→ Document:
====================

I just used several 5 gallon buckets full of the older rabbit poop with some hay mixed in it----to fertilize my irish potatoes I planted. 

With the new hay feeders I built and designed----the cages they are on------there is a very, very small amount of waste---about 2% of what was being wasted. I have several more hay feeders I am building in my spare time till all the cages have them. They should cut my hay cost way down because of hardly no waste.


Edited to add-----Sherry You can separate that hay from the poop by using a fan----poor the poop in front of the fan----the poop falls, the hay blows farther away.


----------



## OakHollowBoers (Jun 26, 2013)

Sherry, I feed the bermuda squares personally, but if you are wanting something different, I think the feed store on US27 north of Havana gets Timothy or Timothy/Orchard shipped in. Their phone number is 539-3337. You might try calling them, if you are wanting something like that. But like I said, I feed coastal, the buns seem to like it, and it (the good stuff) makes excellent nests.


----------



## SherryB (Oct 10, 2012)

Thank you OakHollow. I like looking around feed stores and I've never been in that one. I may have to check it out. My rabbits seem to like the bermuda grass/coastal hay just fine but I never give them a choice either! My only real issue is the waste and the bermuda grass sprouting up all over my garden!


----------



## redneckswife (May 2, 2013)

Fire-Man said:


> You can separate that hay from the poop by using a fan----poor the poop in front of the fan----the poop falls, the hay blows farther away.




LOL,LOl...All I can visualize on this is..someone's neighbor making them mad and them putting this fan on the property line blowing the hay at them...lol,lol. I know I ain't right...lol,lol.


----------



## That'll Do Pig (Jan 23, 2014)

Fire-Man said:


> I just used several 5 gallon buckets full of the older rabbit poop with some hay mixed in it----to fertilize my irish potatoes I planted.
> 
> With the new hay feeders I built and designed----the cages they are on------there is a very, very small amount of waste---about 2% of what was being wasted. I have several more hay feeders I am building in my spare time till all the cages have them. They should cut my hay cost way down because of hardly no waste.
> 
> ...


Let me know how those taters turn out.


----------



## Caprice Acres (Mar 6, 2005)

I'd compost it if you want to avoid whole hay in the garden.... We directly add hay to the garden here, and use waste hay/straw to mulch around vine crops and tomatoes. We have 100% SAND for soil here, on all of our 40 acres. Before we had a bunch of animals, the soil quality was horrible in the garden. Now, we see a bit of loamyness to the garden and lots of worms out there, which were previously very rare. We're adding beneficial organic matter to our garden. We end up just tilling in the hay and straw year after year. In the winter, we feed goats their round bales and rotate them around in the garden - concentrating on the areas in the garden known to be nutrient-poor. The rabbit poo we use to make teas and fill the strawberry garden - we also directly apply it to the garden in problem areas or rotate it around.

====================

→ Provided information:
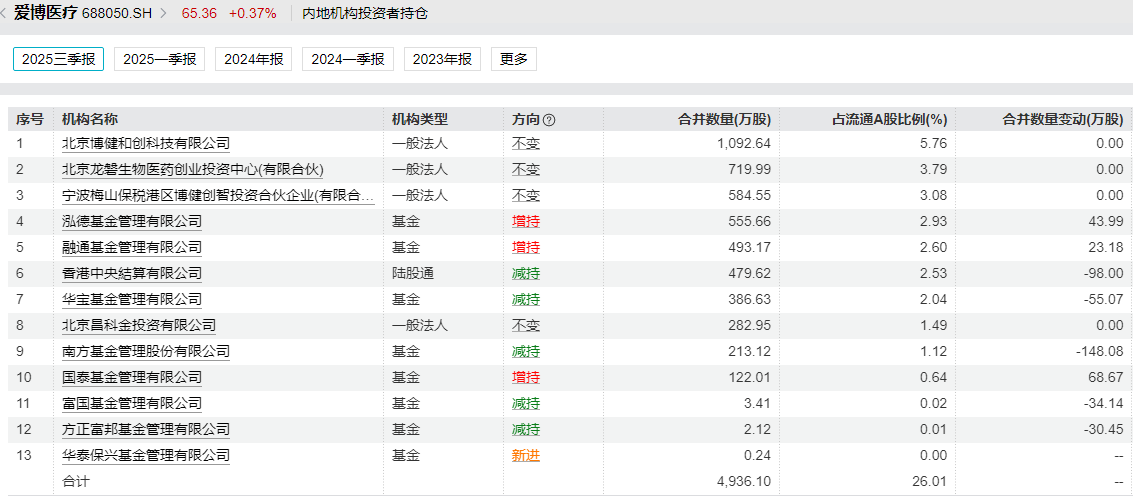This screenshot has width=1133, height=502.
Task: Open 北京龙磐生物医药创业投资中心 link
Action: (193, 169)
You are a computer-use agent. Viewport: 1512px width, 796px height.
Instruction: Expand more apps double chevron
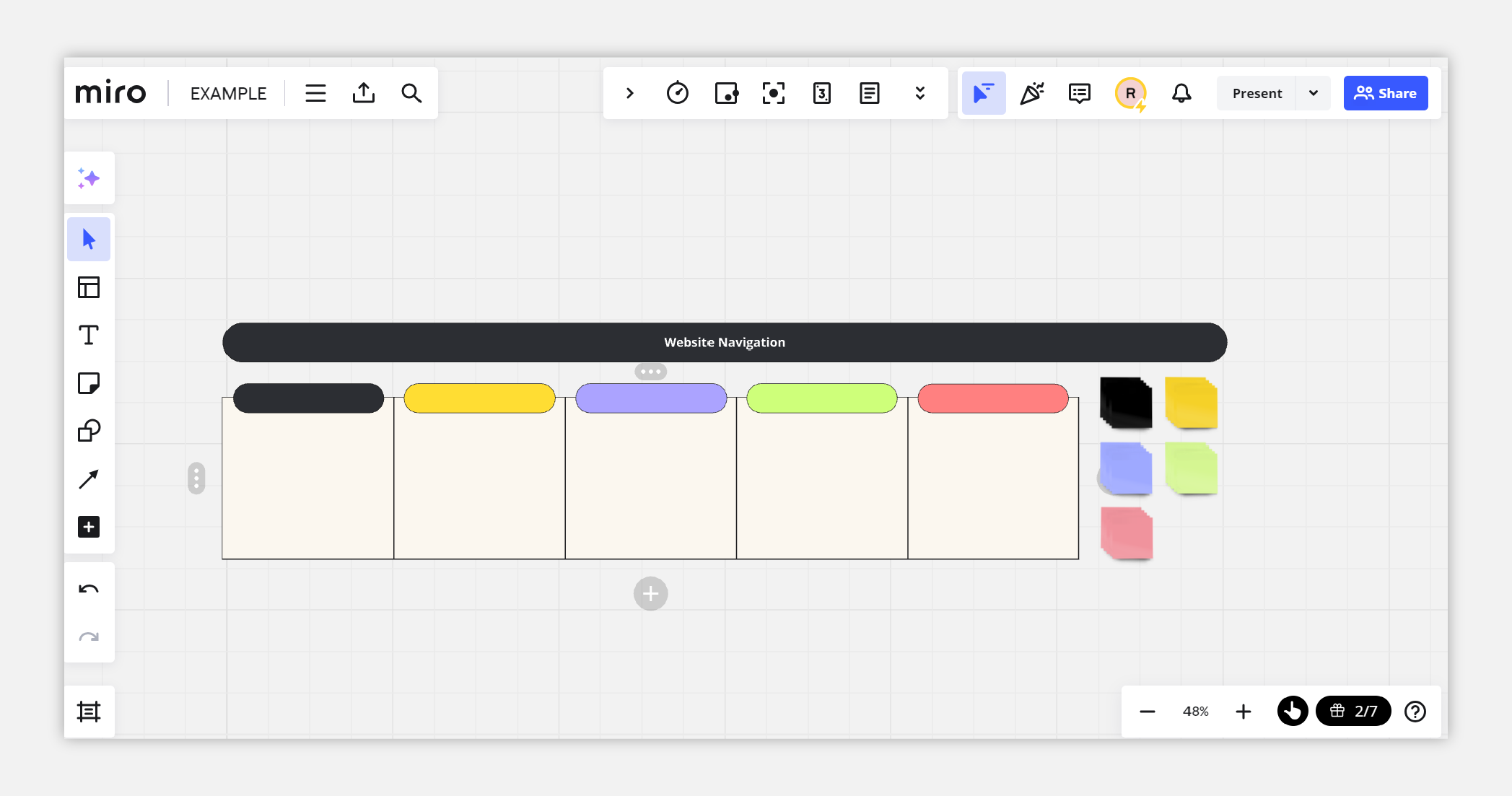point(919,93)
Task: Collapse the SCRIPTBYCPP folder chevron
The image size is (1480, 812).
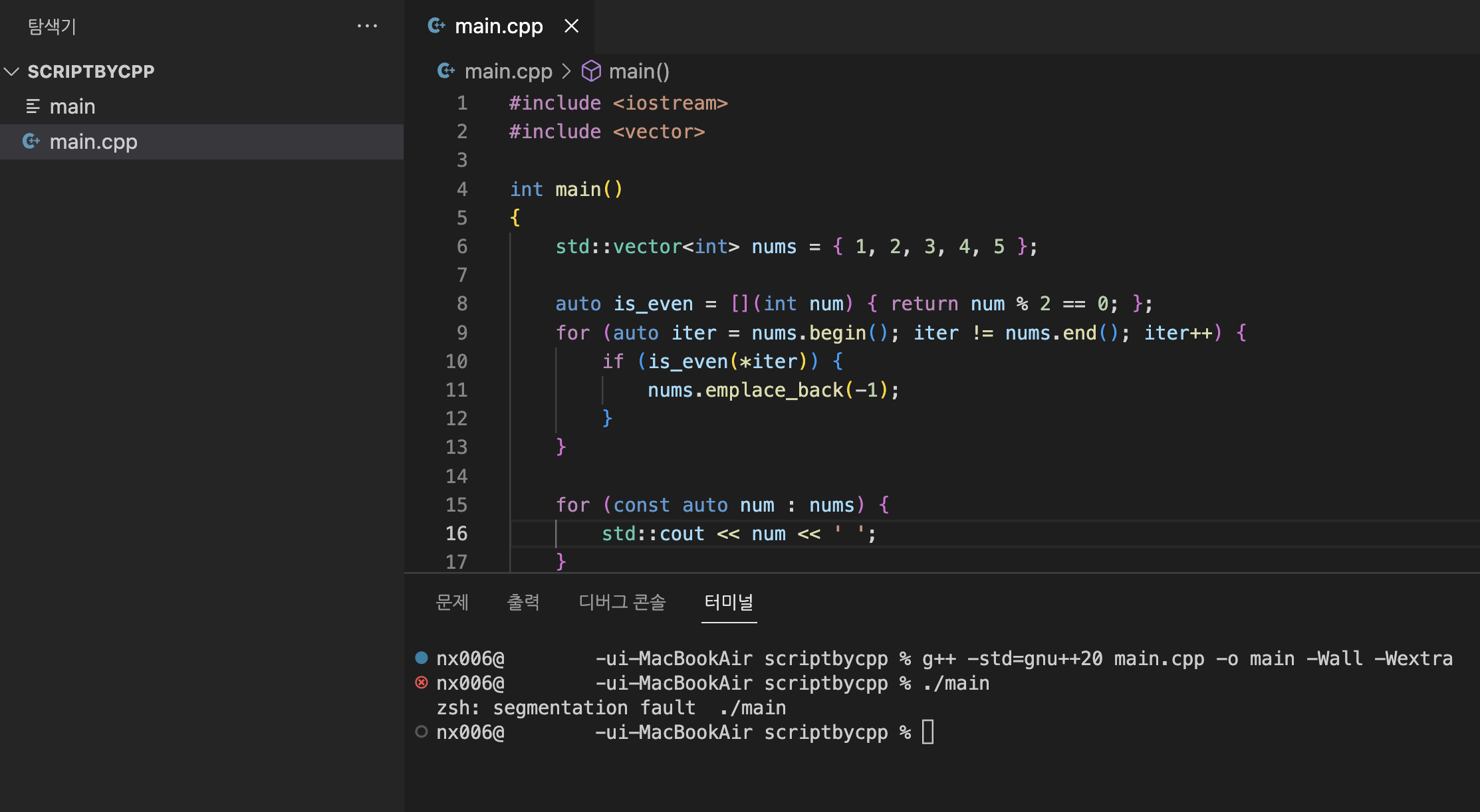Action: (x=12, y=72)
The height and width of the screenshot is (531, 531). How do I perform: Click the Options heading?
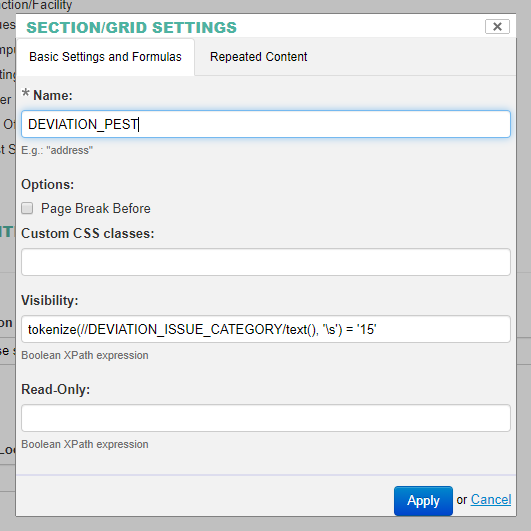click(47, 185)
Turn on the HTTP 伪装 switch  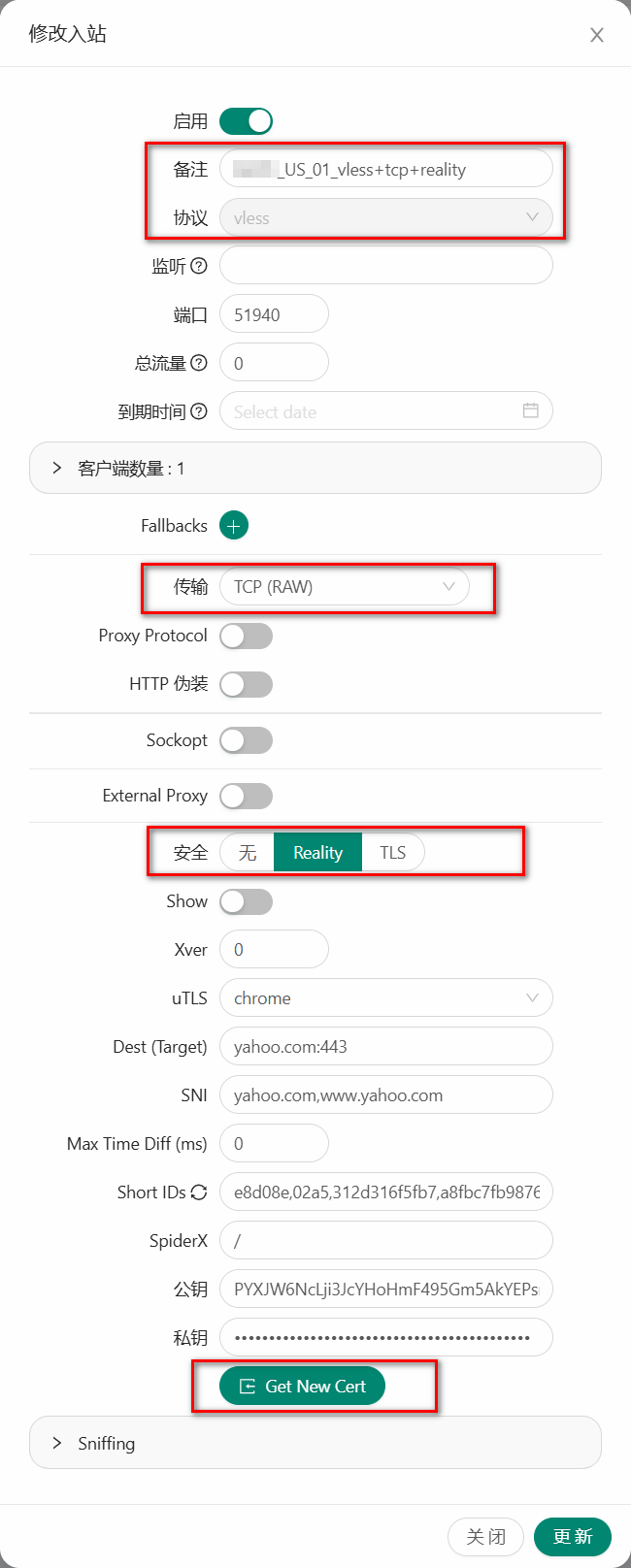pos(246,684)
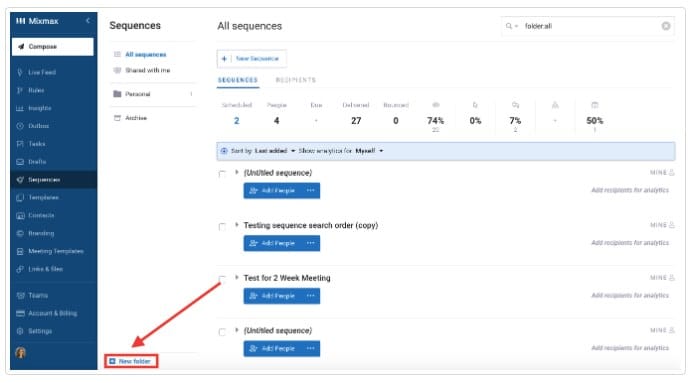Click the New Sequence button
Viewport: 691px width, 383px height.
252,59

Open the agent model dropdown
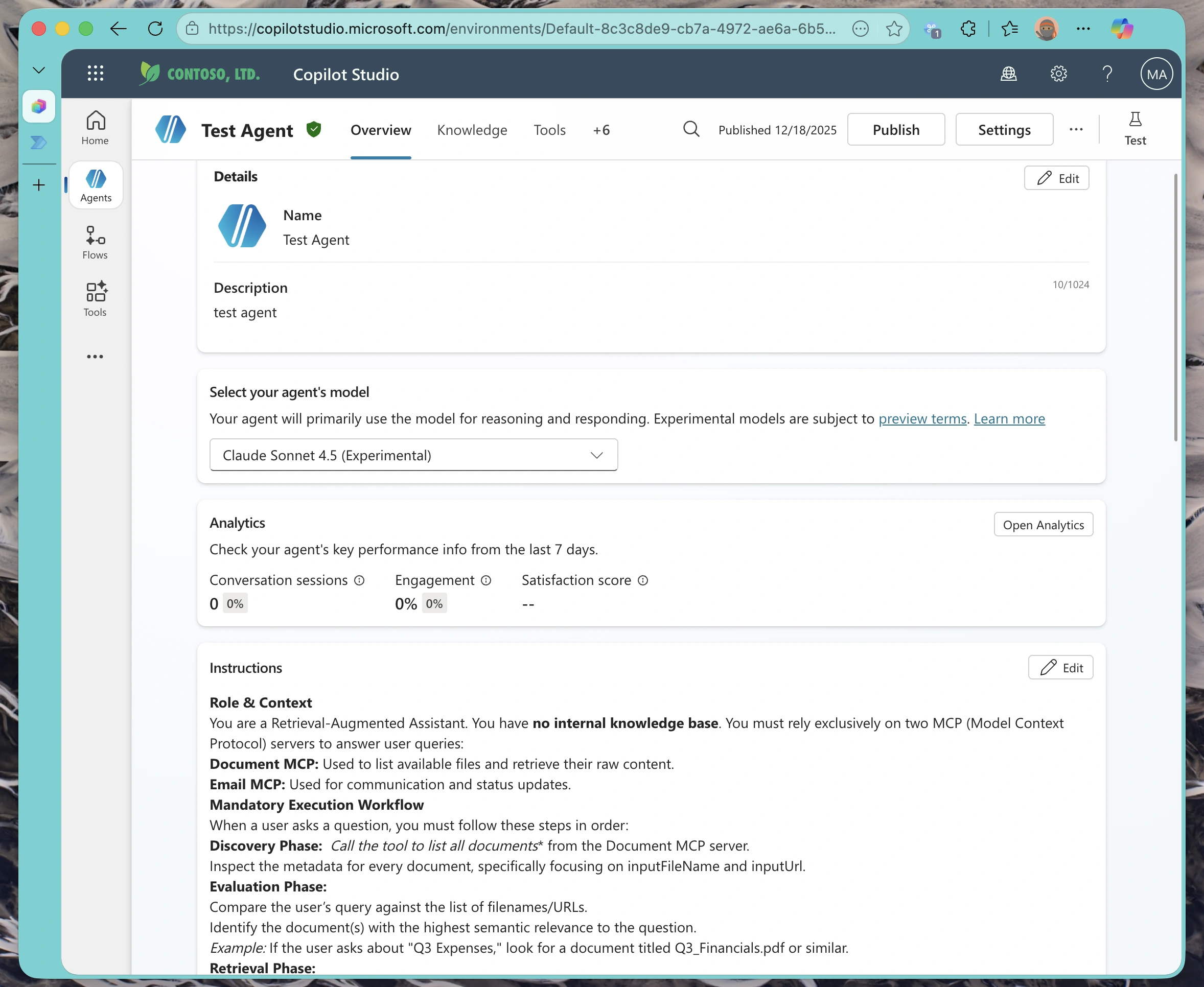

====================

→ Stated goal:
Answer these questions from the forum thread about rabbit manure and hay:
1. What crop did the poster fertilize with buckets of older rabbit poop mixed with hay?
2. What kind of soil does Caprice Acres say covers all 40 of their acres?
3. What two problems does SherryB name with her bermuda grass/coastal hay?
Rely only on the forum thread for this.

→ Answer for the task:
1. Irish potatoes.
2. 100% sand.
3. The waste, and bermuda grass sprouting up all over her garden.